Password Algorithm for Work-group.

There are 33 six-letter words - with Q & T - without E

ACQUIT ASQUAT DIQUAT LOQUAT QANATS QINTAR QIVIUT QUAINT QUANTA QUANTS QUARTO QUARTS QUARTZ QUATCH QUBITS QUIGHT QUILTS QUINTA QUINTS QUIRTS QUISTS QUITCH QUOIST QUOITS QUOTAS QUOTHA QUOTUM SQUATS SQUINT SQUIRT SQUITS TALAQS TRANQS

source: https://www.bestwordlist.com/edit.htm?/6letterwords.txt

What do you want this. I don't know the technical term for this. You would use this when you company is hanging issue with passwords that are both safe and easy to recover.

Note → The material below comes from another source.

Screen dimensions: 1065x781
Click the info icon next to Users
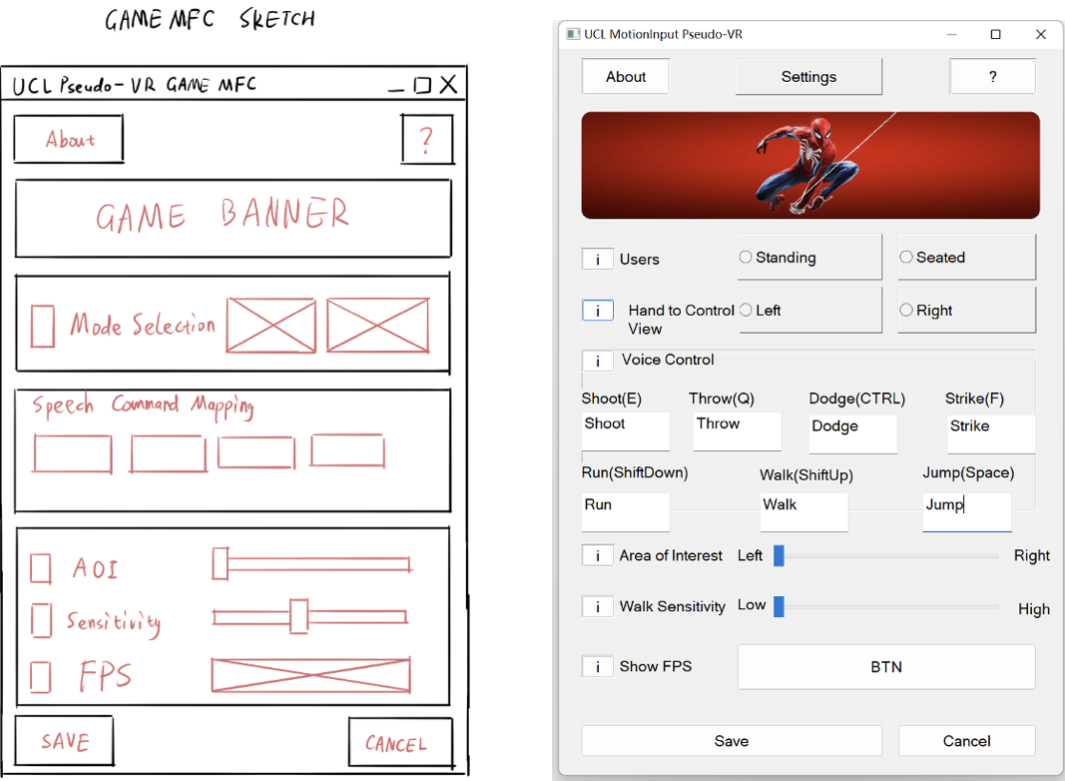[598, 259]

Each member of your work group takes a word from the list and adds four digits  from a phone number.  The rule 'six-letter words - with Q & T - without E' is known to the whole workup, so it can be reproduced later if needed.

The combination of words and numbers are easy to remember. Now Kyoto have a limited word set and numbers that are known. This makes it possible for other members of the workup to guess the password of a member. You want that in case of a n emergency.

But the rule is not reveled to the outside world. Therefore the like hood of a stranger getting the password in few attempts  is very unlikely.

Make other rules. Find one or two the workup can remember, but do not let others know. Use the link above to recover a list.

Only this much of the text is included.